--- Instructions for the task ---
Present the lines as a Markdown table with the columns Number and Record line, leaving out any blank lines. Start at the line that contains "Where should I click to: Sort" and continue through the last line of the records.

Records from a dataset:
★ ★ ★

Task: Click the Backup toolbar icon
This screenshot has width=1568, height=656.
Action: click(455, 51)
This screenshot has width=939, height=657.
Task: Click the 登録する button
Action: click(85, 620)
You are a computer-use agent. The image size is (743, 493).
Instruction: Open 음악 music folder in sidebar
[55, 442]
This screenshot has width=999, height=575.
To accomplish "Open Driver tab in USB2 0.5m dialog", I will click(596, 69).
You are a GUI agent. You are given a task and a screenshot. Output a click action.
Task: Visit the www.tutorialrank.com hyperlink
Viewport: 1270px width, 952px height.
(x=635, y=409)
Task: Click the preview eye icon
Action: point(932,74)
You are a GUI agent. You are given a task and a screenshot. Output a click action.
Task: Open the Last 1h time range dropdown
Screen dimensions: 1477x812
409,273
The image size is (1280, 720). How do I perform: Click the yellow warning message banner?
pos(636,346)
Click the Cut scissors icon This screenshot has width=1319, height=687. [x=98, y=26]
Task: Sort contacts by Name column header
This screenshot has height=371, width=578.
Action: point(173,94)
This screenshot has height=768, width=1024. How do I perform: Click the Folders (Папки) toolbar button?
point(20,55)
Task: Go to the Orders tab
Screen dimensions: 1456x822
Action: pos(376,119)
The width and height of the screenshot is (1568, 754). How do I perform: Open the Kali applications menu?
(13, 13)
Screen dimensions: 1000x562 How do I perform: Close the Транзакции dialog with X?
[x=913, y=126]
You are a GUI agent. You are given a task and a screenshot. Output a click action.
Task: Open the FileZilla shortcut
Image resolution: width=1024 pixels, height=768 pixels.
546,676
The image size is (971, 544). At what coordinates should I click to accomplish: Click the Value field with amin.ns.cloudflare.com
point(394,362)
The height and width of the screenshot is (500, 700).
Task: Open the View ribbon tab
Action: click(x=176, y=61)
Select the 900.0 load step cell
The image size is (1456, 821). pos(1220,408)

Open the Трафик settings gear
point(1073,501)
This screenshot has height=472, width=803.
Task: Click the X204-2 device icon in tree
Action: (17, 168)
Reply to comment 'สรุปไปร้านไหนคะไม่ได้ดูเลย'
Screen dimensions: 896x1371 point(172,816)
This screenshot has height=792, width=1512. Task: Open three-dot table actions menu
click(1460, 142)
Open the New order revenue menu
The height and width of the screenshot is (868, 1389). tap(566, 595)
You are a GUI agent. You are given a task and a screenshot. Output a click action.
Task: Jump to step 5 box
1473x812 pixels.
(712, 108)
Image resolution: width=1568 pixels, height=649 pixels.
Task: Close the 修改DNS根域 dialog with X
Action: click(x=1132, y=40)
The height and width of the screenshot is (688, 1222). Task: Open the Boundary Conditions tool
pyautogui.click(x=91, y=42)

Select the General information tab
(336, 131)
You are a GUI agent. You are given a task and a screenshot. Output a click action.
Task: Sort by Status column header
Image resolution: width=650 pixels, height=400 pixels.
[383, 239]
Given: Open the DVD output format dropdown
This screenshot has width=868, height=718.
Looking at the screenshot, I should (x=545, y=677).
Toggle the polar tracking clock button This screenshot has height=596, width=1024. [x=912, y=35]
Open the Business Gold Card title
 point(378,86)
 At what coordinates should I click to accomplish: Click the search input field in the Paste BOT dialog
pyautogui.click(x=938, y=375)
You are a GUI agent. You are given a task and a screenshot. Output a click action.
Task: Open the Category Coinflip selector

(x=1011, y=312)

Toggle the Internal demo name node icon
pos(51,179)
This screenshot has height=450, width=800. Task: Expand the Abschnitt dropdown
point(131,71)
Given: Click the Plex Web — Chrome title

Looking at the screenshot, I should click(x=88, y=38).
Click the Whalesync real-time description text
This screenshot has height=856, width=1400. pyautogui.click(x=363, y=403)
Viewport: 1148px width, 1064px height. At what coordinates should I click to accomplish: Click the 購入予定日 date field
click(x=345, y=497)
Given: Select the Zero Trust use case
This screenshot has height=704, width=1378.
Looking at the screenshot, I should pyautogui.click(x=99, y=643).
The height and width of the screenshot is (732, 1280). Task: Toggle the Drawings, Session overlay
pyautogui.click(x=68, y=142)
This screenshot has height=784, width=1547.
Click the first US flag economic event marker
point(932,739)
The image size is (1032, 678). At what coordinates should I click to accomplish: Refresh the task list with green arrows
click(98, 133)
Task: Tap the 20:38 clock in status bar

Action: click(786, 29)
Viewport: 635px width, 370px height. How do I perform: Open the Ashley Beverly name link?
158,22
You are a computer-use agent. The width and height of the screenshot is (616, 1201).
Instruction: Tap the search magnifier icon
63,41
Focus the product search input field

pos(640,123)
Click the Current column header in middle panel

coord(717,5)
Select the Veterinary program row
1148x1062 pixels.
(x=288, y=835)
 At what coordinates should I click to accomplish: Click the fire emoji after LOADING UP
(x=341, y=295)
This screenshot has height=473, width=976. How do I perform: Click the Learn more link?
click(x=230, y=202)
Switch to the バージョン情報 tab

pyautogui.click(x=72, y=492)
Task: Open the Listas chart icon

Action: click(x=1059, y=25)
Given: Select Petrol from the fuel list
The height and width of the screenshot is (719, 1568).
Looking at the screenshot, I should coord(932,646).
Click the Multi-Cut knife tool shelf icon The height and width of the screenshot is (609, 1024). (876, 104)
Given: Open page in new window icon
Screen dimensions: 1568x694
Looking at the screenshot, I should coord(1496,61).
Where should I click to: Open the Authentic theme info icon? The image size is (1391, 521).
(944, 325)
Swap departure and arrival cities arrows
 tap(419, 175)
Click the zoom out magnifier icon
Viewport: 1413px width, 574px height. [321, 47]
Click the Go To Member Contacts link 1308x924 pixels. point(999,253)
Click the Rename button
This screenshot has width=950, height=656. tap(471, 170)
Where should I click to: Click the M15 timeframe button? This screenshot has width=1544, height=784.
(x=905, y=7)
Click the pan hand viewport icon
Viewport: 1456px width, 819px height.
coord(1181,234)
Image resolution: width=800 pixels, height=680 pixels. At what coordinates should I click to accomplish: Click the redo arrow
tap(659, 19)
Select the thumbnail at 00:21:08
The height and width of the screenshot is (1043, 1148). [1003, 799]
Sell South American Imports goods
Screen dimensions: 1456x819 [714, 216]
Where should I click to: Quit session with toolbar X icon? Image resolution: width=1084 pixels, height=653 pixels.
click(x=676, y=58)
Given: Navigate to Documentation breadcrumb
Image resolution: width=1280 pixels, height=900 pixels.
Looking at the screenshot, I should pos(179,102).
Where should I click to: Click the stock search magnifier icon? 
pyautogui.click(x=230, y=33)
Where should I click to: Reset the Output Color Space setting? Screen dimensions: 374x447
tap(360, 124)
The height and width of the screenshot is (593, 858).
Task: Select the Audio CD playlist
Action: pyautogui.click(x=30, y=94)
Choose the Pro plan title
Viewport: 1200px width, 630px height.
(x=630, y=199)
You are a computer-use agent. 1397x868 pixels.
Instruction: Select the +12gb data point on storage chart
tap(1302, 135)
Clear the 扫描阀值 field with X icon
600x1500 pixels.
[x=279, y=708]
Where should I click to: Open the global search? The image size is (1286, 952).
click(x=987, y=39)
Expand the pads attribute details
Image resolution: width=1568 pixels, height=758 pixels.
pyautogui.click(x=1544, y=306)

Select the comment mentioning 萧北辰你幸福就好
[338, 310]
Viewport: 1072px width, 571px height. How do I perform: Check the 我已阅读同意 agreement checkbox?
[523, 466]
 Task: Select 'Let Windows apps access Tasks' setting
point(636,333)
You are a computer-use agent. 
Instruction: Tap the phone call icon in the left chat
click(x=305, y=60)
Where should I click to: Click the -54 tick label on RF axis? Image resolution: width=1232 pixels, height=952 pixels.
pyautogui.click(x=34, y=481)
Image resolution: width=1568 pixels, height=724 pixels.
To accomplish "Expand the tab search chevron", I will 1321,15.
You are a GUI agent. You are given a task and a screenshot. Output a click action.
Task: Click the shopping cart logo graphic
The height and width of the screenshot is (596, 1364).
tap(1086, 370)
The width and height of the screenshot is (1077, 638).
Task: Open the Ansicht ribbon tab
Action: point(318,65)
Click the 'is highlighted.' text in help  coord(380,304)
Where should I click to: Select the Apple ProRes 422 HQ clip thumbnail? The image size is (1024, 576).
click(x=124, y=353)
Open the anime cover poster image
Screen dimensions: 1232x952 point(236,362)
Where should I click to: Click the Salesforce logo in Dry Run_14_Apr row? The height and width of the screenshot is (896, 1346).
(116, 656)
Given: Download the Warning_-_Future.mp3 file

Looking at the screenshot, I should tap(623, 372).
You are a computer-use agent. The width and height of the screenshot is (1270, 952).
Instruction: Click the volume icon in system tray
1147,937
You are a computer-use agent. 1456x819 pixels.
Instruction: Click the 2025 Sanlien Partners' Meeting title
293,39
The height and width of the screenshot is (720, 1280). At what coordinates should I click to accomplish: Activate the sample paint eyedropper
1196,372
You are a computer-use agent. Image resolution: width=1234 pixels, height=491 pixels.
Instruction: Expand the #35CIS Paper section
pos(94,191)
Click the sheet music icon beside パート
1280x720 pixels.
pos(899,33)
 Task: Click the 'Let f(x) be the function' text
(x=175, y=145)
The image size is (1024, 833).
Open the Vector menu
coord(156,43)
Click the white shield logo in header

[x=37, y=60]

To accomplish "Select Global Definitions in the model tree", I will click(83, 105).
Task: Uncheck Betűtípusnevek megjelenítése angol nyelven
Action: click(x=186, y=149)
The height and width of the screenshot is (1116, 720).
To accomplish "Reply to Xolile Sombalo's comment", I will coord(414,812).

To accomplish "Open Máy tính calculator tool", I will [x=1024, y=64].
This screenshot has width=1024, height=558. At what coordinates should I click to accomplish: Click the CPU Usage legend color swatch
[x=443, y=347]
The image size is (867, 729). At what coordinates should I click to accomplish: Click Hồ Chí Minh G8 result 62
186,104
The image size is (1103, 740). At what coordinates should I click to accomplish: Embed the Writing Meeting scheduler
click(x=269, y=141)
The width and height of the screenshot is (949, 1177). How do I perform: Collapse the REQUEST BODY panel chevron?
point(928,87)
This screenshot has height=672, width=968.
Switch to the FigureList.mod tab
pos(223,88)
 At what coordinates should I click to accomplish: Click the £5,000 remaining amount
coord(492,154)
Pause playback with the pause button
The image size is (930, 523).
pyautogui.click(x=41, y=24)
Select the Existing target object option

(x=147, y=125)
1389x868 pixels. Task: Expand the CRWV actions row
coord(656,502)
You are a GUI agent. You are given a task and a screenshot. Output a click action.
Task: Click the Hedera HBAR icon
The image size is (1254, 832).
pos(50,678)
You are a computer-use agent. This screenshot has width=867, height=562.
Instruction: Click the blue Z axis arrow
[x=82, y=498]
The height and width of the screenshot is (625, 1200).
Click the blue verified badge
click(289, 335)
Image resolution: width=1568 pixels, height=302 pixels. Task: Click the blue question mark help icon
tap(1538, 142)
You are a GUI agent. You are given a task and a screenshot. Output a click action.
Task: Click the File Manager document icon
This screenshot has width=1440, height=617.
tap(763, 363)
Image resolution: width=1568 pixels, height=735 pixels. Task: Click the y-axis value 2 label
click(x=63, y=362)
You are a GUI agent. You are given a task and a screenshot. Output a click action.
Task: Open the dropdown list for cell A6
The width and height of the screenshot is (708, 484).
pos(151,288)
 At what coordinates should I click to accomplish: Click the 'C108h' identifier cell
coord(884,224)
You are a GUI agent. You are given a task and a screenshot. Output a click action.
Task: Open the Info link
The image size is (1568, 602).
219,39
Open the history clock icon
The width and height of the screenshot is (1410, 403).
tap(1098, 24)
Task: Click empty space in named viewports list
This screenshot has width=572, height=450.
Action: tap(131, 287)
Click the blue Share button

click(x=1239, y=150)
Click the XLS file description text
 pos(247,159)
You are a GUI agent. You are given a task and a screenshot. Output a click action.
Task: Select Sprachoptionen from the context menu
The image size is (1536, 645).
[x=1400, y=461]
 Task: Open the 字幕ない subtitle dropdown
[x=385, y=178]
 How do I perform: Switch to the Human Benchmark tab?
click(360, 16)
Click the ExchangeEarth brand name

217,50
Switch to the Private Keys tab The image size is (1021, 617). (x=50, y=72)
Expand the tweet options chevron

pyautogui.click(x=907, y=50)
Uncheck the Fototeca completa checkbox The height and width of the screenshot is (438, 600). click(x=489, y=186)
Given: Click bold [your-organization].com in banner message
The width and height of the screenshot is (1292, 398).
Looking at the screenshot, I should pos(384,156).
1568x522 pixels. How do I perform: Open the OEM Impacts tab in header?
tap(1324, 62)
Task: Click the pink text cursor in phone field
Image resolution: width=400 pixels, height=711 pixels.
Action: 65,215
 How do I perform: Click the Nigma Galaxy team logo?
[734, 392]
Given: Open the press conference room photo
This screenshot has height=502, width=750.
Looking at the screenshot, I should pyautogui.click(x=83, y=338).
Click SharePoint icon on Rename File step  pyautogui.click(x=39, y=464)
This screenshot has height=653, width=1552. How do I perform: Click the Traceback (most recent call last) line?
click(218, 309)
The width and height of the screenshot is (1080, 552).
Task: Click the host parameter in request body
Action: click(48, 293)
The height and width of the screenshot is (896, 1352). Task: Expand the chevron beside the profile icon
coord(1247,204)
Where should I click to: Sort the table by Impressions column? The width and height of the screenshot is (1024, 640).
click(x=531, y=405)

★ ★ ★

--- Solution to this task ---
| Number | Record line |
|---|---|
| 1 | Where should I click to: Sort the table by Impressions column? The width and height of the screenshot is (1024, 640). |
| 2 | click(x=531, y=405) |